I guess your model would be "Tata Indiacom EpicValley SEC-8089".

Enjoy. 

Guys chill, I am using the EpiValley on Win7 past 2 years.


----------



## pratik385 (Sep 20, 2011)

@ asingh
dude iam going to buy tomorrow tata photon + which model should i look ?
which one you have ?

or should i get mts ?


----------



## asingh (Sep 21, 2011)

I doubt you can choose the model. Honestly both are crap, since they have capped DL+UL limits. I use mine as a backup.


----------



## pratik385 (Sep 21, 2011)

okay man


----------



## rajesh_nk22 (Sep 29, 2011)

Thanks guys, somehow I managed to install drivers from photon site itself. It is working fine now on Windows 7 (64bit).


----------



## Zangetsu (Sep 29, 2011)

rajesh_nk22 said:


> Thanks guys, somehow I managed to install drivers from photon site itself.

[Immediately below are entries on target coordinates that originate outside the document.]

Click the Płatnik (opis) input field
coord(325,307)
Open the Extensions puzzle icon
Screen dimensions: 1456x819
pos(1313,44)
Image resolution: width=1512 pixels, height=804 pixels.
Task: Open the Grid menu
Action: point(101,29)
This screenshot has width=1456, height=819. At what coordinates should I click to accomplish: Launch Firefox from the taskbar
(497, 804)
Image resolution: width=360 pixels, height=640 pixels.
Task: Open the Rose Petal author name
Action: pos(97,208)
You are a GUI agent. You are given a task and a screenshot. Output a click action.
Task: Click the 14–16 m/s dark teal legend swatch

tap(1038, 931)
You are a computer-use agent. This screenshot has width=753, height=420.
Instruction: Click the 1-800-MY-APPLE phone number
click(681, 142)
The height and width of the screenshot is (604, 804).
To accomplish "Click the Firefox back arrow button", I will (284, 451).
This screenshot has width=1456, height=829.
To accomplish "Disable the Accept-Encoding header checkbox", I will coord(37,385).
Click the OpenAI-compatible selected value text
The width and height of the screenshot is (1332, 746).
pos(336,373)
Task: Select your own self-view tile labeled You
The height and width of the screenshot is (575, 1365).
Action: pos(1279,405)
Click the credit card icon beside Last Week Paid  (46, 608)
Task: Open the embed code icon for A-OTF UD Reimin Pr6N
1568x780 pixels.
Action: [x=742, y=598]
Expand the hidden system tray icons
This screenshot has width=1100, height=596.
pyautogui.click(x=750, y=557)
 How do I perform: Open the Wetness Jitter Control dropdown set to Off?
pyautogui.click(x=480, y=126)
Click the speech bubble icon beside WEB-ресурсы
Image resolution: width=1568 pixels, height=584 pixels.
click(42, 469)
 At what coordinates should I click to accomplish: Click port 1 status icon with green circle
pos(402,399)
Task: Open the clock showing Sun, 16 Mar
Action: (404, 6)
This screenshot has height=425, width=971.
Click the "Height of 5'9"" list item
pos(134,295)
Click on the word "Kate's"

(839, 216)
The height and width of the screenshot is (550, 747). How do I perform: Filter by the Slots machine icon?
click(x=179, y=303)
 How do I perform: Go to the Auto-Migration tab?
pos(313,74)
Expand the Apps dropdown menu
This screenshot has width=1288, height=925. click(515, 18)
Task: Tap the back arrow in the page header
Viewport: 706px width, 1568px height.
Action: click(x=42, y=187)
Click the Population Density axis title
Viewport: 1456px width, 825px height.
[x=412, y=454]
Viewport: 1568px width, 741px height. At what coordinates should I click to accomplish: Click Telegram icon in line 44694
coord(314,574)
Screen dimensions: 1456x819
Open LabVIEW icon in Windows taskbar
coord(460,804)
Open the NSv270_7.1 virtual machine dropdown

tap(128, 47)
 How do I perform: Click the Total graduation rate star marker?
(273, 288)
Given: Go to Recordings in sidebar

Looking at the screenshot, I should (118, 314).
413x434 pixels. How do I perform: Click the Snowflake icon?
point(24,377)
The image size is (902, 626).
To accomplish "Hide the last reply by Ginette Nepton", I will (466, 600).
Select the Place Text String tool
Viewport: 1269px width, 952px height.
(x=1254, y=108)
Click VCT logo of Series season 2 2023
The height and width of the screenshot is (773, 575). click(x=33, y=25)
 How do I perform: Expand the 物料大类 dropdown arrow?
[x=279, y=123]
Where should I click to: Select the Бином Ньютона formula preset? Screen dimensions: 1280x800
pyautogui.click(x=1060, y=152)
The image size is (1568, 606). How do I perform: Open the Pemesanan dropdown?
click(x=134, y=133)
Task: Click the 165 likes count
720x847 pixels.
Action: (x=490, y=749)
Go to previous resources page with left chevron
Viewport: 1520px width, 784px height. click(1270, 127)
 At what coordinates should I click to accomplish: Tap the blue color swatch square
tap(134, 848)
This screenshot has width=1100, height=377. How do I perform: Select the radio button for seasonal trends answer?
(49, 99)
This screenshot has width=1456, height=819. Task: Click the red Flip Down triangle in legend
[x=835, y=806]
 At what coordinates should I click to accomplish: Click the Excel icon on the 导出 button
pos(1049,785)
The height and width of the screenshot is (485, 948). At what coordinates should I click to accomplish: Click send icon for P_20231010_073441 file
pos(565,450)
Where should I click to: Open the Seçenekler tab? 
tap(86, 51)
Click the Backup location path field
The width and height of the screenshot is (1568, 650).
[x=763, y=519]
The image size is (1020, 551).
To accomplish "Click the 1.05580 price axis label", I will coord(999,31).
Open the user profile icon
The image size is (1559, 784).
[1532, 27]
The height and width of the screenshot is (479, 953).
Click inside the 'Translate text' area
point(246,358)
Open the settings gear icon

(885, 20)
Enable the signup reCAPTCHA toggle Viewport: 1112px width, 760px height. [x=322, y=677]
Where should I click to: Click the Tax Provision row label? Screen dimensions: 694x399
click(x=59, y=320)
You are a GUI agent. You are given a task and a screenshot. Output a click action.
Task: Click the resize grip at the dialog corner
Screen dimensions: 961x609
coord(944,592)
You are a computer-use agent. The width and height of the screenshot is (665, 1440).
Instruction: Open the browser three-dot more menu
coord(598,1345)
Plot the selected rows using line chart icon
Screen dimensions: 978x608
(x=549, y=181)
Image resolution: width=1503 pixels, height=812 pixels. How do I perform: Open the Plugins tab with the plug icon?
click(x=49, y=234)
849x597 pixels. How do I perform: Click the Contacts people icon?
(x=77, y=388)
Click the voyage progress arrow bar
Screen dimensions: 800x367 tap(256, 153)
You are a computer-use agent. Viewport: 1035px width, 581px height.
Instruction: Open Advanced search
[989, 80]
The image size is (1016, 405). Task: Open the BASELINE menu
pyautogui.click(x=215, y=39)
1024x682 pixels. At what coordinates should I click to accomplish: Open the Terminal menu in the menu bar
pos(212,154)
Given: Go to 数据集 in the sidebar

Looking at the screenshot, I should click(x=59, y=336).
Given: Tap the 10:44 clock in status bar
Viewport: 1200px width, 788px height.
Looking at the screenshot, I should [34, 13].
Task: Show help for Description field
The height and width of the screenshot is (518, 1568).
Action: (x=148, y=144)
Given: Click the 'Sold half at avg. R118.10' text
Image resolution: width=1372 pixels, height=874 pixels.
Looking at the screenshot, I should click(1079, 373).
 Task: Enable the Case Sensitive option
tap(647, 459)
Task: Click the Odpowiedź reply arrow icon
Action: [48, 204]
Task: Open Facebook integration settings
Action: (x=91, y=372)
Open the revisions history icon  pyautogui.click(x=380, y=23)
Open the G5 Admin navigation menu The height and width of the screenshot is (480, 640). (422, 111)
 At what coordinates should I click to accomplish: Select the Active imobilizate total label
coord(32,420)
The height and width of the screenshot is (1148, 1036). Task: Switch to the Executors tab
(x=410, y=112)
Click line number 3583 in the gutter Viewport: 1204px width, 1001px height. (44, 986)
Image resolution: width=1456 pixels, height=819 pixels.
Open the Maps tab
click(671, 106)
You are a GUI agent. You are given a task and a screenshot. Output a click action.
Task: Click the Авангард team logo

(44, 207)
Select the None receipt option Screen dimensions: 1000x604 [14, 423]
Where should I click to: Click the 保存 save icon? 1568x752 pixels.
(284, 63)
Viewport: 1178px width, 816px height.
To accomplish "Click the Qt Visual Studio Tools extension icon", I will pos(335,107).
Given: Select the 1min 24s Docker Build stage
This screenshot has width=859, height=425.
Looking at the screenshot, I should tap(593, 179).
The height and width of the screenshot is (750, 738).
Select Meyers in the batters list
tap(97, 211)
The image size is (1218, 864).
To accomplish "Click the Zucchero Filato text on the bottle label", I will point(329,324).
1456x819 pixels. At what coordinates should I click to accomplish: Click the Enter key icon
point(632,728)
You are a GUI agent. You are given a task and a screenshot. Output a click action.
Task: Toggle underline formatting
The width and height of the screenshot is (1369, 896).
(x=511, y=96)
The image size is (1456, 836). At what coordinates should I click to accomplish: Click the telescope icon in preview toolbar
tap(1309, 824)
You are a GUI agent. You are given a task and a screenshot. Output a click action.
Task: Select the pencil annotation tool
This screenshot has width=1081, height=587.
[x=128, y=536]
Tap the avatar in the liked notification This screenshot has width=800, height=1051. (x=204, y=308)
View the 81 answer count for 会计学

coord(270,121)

It is working fine now on Windows 7 (64bit).



Glad to know that..
but I have also used tata photon+ on windows 7 64bit..& it installed & worked without problem.AFAIK the drivers for both 32bit & 64bit are available inside the dongle


----------



## asingh (Sep 29, 2011)

^^
The auto load is buggy. At times it does not kick in. Has happened to me.


----------